## EXERCISE GOAL
Write out the lines starting at the one that holds "Open Избранное via the heart icon" and ending with the final line of the data, exactly and with no others.

[[ EXTRACTED RECORDS, beginning ]]

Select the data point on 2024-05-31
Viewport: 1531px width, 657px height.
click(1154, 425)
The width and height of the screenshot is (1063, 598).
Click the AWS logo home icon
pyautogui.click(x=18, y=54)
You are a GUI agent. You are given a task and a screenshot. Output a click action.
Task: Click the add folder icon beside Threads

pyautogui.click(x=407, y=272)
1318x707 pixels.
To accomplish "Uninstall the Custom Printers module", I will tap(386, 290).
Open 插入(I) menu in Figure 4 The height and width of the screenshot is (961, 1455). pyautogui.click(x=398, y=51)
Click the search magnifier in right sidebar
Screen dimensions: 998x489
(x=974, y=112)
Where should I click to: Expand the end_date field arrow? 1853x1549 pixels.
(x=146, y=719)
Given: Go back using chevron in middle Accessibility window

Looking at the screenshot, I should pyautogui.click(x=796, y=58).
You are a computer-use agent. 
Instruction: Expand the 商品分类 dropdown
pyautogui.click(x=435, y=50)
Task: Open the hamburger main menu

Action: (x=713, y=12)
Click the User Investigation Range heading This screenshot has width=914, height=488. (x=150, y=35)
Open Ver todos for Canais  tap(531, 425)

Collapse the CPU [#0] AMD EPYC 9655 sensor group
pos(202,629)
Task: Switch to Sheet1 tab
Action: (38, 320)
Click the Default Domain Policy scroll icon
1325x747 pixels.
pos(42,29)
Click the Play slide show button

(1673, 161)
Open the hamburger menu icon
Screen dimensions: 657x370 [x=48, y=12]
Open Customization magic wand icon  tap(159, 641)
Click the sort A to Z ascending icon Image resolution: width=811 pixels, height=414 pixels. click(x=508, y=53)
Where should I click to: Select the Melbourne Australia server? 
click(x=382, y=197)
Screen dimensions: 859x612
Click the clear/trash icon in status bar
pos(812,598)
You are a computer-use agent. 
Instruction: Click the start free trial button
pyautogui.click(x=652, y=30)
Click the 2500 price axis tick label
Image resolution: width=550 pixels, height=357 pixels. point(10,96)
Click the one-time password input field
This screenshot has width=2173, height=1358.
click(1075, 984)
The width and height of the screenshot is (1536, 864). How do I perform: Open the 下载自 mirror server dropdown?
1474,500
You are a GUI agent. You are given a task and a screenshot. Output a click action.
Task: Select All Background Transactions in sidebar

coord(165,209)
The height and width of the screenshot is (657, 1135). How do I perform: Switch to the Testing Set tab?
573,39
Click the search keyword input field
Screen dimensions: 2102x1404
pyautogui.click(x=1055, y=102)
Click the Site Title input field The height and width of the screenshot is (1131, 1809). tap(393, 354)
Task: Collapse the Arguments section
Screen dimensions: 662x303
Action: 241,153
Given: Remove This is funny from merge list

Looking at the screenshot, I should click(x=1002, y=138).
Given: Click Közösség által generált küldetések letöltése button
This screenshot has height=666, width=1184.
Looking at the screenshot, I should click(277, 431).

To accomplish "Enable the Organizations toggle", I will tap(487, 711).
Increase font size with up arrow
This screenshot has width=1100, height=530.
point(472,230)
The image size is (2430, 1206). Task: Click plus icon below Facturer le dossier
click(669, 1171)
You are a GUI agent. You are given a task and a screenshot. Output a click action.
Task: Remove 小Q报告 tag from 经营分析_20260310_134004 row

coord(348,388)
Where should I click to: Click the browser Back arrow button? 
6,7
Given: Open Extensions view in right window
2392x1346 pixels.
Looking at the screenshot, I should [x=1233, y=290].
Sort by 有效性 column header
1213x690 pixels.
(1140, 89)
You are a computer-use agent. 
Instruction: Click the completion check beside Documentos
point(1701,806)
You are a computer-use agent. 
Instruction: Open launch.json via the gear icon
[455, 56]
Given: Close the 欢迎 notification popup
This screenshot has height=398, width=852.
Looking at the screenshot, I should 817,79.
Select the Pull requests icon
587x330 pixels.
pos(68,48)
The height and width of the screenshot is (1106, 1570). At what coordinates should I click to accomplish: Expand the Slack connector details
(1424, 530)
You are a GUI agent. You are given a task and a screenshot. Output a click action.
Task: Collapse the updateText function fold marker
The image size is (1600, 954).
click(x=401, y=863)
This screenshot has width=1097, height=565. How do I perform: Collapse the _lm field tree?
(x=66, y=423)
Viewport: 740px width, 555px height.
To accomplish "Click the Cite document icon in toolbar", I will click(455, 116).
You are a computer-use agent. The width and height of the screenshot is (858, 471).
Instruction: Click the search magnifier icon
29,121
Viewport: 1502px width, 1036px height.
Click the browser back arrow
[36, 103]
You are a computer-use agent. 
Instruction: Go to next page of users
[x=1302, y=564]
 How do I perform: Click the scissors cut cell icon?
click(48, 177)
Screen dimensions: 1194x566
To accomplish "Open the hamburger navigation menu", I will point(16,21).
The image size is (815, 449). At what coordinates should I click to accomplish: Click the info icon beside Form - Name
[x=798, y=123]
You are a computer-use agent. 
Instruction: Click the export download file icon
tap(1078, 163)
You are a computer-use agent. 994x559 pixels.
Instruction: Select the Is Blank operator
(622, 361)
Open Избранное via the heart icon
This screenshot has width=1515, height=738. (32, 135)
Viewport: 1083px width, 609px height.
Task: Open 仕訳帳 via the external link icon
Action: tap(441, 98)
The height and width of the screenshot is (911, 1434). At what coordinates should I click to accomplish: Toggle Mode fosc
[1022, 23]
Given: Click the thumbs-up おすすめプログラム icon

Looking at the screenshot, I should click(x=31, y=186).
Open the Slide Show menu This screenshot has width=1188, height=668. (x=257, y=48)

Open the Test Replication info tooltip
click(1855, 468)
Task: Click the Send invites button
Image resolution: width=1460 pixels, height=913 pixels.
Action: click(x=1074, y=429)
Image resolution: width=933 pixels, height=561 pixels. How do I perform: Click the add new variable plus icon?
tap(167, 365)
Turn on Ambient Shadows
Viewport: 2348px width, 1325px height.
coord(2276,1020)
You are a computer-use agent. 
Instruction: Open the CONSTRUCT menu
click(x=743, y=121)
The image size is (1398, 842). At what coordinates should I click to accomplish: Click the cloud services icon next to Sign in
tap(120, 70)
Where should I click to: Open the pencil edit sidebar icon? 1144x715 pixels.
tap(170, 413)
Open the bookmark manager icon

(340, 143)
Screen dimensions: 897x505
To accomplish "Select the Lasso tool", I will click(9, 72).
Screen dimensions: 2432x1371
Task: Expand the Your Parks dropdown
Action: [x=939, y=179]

[[ EXTRACTED RECORDS, end ]]

## REPLY TO THE EXERCISE
Open Избранное via the heart icon
This screenshot has width=1515, height=738. (32, 135)
Viewport: 1083px width, 609px height.
Task: Open 仕訳帳 via the external link icon
Action: tap(441, 98)
The height and width of the screenshot is (911, 1434). At what coordinates should I click to accomplish: Toggle Mode fosc
[1022, 23]
Given: Click the thumbs-up おすすめプログラム icon

Looking at the screenshot, I should click(x=31, y=186).
Open the Slide Show menu This screenshot has width=1188, height=668. (x=257, y=48)

Open the Test Replication info tooltip
click(1855, 468)
Task: Click the Send invites button
Image resolution: width=1460 pixels, height=913 pixels.
Action: click(x=1074, y=429)
Image resolution: width=933 pixels, height=561 pixels. How do I perform: Click the add new variable plus icon?
tap(167, 365)
Turn on Ambient Shadows
Viewport: 2348px width, 1325px height.
coord(2276,1020)
You are a computer-use agent. 
Instruction: Open the CONSTRUCT menu
click(x=743, y=121)
The image size is (1398, 842). At what coordinates should I click to accomplish: Click the cloud services icon next to Sign in
tap(120, 70)
Where should I click to: Open the pencil edit sidebar icon? 1144x715 pixels.
tap(170, 413)
Open the bookmark manager icon

(340, 143)
Screen dimensions: 897x505
To accomplish "Select the Lasso tool", I will click(9, 72).
Screen dimensions: 2432x1371
Task: Expand the Your Parks dropdown
Action: [x=939, y=179]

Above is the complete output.